═════ Exercise material

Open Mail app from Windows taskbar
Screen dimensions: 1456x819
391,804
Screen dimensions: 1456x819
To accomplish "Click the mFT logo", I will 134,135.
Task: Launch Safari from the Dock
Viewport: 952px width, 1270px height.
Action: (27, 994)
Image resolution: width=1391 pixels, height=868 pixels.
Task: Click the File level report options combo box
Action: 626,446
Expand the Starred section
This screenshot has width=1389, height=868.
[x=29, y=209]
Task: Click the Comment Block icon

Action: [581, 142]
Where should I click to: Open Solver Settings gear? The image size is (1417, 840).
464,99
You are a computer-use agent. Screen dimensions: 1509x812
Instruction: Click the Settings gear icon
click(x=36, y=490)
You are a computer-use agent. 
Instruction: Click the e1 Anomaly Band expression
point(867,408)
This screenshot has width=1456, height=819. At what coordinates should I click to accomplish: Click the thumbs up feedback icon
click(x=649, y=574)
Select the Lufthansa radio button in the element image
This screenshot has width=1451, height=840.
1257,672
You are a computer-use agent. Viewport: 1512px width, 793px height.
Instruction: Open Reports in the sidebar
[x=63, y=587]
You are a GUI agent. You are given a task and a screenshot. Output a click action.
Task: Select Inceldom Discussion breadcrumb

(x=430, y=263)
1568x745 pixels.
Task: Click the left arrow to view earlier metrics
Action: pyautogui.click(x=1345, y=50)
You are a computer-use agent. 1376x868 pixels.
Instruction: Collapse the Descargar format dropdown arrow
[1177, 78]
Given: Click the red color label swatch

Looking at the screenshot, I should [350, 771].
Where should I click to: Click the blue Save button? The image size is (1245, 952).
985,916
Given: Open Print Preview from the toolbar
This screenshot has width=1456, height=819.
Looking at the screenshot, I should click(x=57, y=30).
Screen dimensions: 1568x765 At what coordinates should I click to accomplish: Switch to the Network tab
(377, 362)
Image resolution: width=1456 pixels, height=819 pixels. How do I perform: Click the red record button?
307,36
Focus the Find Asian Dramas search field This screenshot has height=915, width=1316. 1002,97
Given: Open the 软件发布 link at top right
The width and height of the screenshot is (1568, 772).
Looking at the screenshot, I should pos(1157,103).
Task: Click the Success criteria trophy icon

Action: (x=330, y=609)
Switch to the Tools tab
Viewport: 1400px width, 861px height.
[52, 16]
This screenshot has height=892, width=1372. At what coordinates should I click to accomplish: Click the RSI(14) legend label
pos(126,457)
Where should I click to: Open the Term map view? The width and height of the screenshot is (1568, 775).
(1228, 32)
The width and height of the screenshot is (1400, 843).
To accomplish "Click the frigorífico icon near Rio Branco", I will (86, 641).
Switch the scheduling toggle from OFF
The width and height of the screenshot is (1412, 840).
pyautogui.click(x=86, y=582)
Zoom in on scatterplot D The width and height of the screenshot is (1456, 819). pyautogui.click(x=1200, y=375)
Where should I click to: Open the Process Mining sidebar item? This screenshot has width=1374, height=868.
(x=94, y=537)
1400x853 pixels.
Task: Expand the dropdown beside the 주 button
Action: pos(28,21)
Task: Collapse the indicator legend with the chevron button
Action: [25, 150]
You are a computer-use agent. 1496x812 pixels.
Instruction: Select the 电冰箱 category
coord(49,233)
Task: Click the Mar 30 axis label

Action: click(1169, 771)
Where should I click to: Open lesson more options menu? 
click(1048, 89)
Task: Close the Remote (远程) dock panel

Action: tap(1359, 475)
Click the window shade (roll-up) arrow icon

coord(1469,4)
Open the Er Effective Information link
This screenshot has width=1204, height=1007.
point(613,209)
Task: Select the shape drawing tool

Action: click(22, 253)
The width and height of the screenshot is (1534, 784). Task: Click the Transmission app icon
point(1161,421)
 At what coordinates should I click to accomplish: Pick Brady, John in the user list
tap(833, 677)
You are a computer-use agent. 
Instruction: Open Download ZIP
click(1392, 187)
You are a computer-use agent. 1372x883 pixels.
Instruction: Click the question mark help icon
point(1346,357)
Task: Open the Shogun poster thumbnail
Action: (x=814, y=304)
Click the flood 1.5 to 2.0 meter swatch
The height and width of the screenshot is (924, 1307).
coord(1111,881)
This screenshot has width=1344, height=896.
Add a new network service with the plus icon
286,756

══════════

Aim of the exercise: Exactly as they appear, please write out the lines from the opening of the listing above down to the line containing "Task: Launch Safari from the Dock", with both end lines included.

Output below:
Open Mail app from Windows taskbar
Screen dimensions: 1456x819
391,804
Screen dimensions: 1456x819
To accomplish "Click the mFT logo", I will 134,135.
Task: Launch Safari from the Dock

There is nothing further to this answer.